» **WHAT YOU SHOULD DO**:
When you reach the line in the data below that contains "IMO (92, 311)", please start repeating lines exactly, and stop after the line that contains "View preferences (110, 2548)", repeating nothing else.

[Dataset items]

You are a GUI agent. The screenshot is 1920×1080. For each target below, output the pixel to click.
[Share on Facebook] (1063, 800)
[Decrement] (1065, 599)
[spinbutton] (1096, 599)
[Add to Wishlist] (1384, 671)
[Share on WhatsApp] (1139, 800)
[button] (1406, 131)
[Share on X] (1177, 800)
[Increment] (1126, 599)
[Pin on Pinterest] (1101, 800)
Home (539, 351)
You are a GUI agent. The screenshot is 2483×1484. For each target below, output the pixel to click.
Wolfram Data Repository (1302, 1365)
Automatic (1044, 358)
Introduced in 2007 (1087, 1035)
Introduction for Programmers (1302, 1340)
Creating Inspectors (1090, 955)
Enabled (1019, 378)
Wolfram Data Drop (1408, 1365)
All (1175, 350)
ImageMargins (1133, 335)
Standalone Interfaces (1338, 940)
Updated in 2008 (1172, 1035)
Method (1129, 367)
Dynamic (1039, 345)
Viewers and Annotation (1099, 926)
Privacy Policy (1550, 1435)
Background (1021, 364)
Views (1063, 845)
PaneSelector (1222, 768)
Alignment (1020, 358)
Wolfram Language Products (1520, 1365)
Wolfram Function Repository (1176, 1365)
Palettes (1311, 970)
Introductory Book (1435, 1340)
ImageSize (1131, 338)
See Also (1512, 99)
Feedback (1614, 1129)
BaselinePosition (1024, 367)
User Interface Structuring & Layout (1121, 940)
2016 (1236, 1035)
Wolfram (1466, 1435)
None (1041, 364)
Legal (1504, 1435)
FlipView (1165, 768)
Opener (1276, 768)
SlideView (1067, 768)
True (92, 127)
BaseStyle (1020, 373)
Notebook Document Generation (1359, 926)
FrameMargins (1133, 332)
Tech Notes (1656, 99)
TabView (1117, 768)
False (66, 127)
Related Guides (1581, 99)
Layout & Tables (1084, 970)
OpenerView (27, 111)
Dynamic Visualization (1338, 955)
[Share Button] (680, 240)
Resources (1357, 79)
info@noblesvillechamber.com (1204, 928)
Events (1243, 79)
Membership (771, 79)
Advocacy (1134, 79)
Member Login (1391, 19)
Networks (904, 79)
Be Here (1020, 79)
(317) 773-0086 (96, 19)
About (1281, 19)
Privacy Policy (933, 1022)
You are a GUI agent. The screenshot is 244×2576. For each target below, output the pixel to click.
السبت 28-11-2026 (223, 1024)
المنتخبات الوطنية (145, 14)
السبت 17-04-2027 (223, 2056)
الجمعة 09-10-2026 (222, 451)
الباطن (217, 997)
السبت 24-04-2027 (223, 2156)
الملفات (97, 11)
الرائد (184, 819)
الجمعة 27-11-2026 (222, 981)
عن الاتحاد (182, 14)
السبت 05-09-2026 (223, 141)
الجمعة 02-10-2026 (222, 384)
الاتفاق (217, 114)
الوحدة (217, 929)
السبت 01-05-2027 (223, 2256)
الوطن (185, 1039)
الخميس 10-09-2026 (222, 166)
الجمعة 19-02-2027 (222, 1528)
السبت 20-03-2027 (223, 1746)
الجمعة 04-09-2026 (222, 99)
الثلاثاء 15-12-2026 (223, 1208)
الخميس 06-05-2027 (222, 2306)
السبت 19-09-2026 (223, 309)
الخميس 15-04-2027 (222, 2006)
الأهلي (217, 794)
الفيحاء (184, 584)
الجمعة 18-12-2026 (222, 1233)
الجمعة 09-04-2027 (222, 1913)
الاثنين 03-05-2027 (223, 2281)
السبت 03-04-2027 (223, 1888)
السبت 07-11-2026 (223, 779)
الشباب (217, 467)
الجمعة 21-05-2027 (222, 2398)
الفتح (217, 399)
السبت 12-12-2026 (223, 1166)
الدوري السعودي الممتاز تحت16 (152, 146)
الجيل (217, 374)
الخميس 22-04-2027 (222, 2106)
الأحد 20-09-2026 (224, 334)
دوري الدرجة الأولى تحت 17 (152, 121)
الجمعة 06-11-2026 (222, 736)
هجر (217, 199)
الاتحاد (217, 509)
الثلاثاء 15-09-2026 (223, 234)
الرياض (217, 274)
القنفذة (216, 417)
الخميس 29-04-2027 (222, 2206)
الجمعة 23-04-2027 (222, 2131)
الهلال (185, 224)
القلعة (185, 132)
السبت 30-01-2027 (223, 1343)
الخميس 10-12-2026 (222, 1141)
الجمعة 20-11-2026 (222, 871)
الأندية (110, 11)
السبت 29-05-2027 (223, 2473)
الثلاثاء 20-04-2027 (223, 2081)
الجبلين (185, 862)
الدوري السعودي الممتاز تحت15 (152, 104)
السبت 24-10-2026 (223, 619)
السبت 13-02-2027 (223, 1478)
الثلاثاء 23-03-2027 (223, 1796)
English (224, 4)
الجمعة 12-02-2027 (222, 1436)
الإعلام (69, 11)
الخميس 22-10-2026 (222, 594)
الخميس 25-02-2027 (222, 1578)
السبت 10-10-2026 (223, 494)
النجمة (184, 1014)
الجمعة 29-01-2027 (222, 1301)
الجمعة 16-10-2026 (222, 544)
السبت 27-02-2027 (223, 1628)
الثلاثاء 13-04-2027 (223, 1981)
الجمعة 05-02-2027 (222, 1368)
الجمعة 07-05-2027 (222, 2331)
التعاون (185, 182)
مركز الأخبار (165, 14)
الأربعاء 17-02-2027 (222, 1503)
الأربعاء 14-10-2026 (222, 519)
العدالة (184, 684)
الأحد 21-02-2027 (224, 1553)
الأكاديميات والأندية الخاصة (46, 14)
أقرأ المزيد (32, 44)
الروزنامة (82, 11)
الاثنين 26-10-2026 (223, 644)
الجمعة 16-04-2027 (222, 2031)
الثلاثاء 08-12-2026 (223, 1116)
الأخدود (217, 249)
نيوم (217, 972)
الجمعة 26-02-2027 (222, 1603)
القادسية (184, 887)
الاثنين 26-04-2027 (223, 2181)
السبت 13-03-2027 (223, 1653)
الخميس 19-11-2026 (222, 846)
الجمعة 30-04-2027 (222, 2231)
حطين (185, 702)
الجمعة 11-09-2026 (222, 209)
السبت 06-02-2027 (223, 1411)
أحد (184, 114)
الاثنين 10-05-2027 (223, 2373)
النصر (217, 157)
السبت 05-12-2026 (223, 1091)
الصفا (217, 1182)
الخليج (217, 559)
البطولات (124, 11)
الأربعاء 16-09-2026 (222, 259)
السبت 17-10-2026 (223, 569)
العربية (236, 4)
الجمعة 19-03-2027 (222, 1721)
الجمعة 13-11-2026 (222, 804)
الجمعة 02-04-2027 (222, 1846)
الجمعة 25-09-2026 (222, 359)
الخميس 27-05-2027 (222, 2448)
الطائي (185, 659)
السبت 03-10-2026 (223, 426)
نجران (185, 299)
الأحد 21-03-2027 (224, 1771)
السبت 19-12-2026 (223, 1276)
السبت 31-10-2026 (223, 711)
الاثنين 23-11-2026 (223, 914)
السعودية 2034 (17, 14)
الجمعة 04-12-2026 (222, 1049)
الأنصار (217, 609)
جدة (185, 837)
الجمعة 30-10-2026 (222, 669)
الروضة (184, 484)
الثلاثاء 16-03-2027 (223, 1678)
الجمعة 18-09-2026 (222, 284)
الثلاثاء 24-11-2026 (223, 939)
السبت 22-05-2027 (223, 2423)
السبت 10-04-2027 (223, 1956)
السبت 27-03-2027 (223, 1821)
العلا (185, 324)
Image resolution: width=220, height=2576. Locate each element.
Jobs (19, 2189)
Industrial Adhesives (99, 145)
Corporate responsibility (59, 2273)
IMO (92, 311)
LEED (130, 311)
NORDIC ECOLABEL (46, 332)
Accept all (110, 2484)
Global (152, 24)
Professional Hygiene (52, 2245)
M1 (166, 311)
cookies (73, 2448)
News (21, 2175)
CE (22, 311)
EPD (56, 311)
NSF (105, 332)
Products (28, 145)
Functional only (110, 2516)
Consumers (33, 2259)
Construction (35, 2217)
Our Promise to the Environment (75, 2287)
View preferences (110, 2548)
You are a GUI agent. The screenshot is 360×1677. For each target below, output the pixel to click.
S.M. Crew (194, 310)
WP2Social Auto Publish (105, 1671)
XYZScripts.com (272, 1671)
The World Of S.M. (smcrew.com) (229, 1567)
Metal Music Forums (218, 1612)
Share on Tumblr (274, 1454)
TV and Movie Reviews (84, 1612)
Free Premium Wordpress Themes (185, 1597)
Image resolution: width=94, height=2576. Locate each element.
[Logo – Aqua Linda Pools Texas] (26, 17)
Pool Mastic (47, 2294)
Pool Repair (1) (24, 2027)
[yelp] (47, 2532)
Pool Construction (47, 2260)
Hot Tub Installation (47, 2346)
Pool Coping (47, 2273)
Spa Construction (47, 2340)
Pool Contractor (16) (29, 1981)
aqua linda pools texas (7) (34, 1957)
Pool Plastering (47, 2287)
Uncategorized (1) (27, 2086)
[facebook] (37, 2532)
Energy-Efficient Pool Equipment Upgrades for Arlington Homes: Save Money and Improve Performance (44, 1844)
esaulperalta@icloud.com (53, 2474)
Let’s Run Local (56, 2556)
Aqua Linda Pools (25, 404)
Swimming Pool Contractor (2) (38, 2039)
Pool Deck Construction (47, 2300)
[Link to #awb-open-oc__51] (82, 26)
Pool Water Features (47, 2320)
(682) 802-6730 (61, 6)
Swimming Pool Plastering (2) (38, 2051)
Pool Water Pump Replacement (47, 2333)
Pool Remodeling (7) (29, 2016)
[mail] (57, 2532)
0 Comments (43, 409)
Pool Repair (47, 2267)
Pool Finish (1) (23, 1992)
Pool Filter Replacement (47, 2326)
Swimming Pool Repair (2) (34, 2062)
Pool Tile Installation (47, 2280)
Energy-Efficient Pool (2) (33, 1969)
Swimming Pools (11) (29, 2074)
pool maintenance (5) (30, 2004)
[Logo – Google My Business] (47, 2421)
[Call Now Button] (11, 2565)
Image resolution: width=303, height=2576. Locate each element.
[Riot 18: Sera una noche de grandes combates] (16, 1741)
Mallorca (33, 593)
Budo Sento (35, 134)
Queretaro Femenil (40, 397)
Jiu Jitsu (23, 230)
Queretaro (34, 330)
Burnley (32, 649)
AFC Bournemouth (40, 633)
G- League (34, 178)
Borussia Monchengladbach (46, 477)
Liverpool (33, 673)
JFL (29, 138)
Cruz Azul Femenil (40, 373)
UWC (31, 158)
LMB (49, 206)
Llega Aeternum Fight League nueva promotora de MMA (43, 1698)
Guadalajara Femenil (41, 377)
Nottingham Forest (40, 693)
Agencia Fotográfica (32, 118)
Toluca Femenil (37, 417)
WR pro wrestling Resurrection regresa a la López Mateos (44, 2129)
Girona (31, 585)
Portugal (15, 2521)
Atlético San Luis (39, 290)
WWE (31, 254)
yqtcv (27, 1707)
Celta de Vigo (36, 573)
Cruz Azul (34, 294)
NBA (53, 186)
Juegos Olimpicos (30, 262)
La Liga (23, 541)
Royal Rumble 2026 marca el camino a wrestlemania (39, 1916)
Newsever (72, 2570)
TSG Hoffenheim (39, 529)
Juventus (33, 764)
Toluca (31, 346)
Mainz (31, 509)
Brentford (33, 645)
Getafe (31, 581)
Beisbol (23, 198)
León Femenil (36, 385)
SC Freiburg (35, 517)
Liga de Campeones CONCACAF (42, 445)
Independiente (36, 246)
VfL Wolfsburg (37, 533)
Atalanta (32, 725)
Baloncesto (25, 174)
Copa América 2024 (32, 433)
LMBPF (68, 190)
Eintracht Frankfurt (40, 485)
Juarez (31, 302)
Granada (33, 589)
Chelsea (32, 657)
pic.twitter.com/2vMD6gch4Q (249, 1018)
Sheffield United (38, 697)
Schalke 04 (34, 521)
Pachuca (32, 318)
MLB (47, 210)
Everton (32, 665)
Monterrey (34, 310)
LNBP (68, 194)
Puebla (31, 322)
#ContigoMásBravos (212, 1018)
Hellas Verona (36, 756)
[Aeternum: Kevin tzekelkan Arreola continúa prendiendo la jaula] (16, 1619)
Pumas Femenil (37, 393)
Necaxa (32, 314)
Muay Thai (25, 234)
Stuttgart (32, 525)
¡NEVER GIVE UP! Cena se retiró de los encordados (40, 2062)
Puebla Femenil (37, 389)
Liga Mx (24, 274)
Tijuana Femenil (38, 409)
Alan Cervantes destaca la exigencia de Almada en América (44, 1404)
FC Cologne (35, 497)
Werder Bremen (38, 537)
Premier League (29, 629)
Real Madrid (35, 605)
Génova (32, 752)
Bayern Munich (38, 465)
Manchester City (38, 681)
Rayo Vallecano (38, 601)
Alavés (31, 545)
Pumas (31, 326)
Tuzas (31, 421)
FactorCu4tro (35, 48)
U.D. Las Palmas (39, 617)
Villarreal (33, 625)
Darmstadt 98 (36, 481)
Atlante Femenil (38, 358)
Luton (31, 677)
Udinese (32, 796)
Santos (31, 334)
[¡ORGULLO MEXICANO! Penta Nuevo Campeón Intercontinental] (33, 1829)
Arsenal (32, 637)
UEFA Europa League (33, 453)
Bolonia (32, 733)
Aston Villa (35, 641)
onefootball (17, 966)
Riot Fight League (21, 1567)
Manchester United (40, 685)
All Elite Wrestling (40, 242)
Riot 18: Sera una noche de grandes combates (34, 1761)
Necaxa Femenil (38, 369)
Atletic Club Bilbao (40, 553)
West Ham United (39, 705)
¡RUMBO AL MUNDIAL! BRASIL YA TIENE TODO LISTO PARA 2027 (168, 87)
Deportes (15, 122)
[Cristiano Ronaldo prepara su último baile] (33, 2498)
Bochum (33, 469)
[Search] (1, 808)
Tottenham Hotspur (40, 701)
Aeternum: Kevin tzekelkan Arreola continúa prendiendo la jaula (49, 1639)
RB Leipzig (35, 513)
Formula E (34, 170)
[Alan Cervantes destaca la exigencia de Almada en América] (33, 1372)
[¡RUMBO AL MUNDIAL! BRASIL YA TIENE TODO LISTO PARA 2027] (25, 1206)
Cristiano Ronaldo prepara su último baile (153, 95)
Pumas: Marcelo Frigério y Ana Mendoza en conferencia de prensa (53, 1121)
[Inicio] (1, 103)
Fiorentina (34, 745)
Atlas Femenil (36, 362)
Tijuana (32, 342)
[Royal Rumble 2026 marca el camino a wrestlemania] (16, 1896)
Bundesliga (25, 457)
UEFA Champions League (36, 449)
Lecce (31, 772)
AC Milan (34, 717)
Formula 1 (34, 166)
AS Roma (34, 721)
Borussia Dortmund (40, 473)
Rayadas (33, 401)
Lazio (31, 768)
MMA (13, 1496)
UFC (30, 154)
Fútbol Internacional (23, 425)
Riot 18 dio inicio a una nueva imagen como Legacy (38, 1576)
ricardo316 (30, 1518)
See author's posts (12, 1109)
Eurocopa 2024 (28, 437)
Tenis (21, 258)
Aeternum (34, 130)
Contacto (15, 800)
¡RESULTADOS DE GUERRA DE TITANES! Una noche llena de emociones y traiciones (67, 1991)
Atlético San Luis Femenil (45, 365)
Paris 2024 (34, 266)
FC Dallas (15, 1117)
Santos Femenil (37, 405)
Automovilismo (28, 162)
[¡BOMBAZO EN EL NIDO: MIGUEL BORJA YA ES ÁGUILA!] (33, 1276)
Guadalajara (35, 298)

» **PROBLEM SOLUTION**:
IMO (92, 311)
LEED (130, 311)
NORDIC ECOLABEL (46, 332)
Accept all (110, 2484)
Global (152, 24)
Professional Hygiene (52, 2245)
M1 (166, 311)
cookies (73, 2448)
News (21, 2175)
CE (22, 311)
EPD (56, 311)
NSF (105, 332)
Products (28, 145)
Functional only (110, 2516)
Consumers (33, 2259)
Construction (35, 2217)
Our Promise to the Environment (75, 2287)
View preferences (110, 2548)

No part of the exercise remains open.